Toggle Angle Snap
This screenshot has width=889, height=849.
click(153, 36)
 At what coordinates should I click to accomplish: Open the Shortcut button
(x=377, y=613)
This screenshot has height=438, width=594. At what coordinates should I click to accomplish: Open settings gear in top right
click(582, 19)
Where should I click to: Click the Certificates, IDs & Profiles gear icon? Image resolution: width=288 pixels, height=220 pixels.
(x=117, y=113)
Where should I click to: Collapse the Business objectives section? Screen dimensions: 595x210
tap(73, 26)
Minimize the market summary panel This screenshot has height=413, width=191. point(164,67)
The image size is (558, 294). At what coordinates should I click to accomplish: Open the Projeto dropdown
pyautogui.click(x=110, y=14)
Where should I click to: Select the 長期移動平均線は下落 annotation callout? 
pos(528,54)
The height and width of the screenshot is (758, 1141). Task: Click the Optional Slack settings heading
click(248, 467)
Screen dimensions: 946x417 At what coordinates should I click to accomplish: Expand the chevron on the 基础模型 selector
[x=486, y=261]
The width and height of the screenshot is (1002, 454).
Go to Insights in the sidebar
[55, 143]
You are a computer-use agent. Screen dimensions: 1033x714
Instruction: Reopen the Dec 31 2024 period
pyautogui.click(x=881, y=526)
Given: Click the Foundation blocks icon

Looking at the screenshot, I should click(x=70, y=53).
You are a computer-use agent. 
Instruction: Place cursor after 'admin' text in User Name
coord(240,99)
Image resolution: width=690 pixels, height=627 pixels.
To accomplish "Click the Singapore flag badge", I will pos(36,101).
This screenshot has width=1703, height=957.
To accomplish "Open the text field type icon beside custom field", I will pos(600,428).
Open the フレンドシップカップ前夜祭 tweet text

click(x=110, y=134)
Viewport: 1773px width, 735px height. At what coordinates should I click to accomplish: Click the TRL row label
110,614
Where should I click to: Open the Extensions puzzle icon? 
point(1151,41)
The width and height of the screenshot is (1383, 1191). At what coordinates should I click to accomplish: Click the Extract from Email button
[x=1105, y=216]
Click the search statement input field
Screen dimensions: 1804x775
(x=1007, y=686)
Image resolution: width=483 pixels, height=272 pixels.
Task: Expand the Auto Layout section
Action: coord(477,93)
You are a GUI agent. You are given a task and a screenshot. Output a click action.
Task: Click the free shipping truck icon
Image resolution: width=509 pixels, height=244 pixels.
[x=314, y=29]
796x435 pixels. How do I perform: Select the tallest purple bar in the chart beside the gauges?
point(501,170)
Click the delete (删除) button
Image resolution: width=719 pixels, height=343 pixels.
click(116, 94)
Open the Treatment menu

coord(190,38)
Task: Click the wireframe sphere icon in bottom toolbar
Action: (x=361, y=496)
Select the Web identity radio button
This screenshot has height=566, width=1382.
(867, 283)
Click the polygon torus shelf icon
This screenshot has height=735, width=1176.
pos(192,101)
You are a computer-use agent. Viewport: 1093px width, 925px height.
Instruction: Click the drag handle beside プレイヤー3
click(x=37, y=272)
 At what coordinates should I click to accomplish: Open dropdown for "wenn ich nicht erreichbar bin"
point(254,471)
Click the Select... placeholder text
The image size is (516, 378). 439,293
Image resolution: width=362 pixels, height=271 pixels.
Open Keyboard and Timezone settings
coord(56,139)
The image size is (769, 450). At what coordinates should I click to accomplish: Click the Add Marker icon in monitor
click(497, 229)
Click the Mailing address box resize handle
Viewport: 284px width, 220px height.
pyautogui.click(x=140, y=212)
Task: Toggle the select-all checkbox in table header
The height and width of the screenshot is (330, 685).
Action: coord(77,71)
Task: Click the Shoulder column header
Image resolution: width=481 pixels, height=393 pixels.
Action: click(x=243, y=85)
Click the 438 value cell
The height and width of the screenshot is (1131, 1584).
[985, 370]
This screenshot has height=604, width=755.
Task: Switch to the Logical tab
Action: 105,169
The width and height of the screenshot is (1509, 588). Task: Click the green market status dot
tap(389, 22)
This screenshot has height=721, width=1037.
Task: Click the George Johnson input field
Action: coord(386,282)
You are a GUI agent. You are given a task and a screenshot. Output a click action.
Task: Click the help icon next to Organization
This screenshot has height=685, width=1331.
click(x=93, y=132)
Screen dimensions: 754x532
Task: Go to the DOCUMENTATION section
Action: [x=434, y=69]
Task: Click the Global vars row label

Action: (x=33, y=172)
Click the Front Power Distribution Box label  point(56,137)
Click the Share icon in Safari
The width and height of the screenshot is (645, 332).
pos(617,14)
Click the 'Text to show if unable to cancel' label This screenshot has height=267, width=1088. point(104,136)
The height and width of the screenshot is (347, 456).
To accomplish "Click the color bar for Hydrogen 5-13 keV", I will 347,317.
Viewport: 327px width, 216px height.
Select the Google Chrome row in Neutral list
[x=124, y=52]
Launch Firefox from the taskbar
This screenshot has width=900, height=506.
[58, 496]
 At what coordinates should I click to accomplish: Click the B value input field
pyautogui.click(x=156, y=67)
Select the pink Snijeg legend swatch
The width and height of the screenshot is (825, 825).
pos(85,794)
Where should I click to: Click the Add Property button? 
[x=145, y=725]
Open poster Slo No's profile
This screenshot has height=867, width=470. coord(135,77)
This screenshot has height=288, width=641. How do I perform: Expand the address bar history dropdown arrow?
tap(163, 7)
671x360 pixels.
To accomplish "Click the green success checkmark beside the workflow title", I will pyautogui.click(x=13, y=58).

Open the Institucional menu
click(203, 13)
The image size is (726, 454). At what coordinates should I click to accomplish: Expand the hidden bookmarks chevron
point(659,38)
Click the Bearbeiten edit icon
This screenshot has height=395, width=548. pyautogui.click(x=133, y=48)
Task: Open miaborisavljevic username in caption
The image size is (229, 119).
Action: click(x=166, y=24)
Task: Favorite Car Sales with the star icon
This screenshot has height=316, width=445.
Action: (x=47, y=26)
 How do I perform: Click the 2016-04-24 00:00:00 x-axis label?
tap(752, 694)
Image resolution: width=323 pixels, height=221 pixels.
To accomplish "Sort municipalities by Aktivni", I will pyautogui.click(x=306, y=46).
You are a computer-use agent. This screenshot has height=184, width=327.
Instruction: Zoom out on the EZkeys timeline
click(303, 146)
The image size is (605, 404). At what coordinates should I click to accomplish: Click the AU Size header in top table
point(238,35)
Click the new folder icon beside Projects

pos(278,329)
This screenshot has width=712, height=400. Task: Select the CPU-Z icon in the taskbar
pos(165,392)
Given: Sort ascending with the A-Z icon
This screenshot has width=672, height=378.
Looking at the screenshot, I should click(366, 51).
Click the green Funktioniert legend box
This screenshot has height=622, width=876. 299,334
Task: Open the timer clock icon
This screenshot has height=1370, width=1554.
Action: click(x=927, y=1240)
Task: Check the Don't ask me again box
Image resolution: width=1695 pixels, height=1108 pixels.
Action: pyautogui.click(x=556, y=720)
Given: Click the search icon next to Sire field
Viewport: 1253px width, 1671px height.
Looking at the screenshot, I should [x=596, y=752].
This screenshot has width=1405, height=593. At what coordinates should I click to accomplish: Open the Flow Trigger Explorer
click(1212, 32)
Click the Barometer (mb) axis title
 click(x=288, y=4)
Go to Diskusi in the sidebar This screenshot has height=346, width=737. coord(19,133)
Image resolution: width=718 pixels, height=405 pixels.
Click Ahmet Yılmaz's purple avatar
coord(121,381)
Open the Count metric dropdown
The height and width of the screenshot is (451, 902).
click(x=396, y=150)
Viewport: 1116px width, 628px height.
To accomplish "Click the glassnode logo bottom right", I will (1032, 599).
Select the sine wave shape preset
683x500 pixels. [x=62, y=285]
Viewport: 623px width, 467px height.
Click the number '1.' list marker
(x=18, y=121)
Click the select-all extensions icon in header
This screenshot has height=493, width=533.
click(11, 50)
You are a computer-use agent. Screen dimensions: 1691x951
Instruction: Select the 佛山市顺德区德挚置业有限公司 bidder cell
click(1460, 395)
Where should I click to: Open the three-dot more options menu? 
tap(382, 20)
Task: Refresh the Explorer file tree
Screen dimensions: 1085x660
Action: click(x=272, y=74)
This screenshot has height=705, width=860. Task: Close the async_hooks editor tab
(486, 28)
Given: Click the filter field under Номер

WRITTEN EXERCISE → Recast the lines from the one containing "the Shortcut button" through the one containing "tap(73, 26)", both included, as a Markdown table with the columns Row and Line, leaving out blank lines.

SOLVED EXERCISE →
| Row | Line |
|---|---|
| 1 |  At what coordinates should I click to accomplish: Open the Shortcut button |
| 2 | (x=377, y=613) |
| 3 | This screenshot has height=438, width=594. At what coordinates should I click to accomplish: Open settings gear in top right |
| 4 | click(582, 19) |
| 5 | Where should I click to: Click the Certificates, IDs & Profiles gear icon? Image resolution: width=288 pixels, height=220 pixels. |
| 6 | (x=117, y=113) |
| 7 | Where should I click to: Collapse the Business objectives section? Screen dimensions: 595x210 |
| 8 | tap(73, 26) |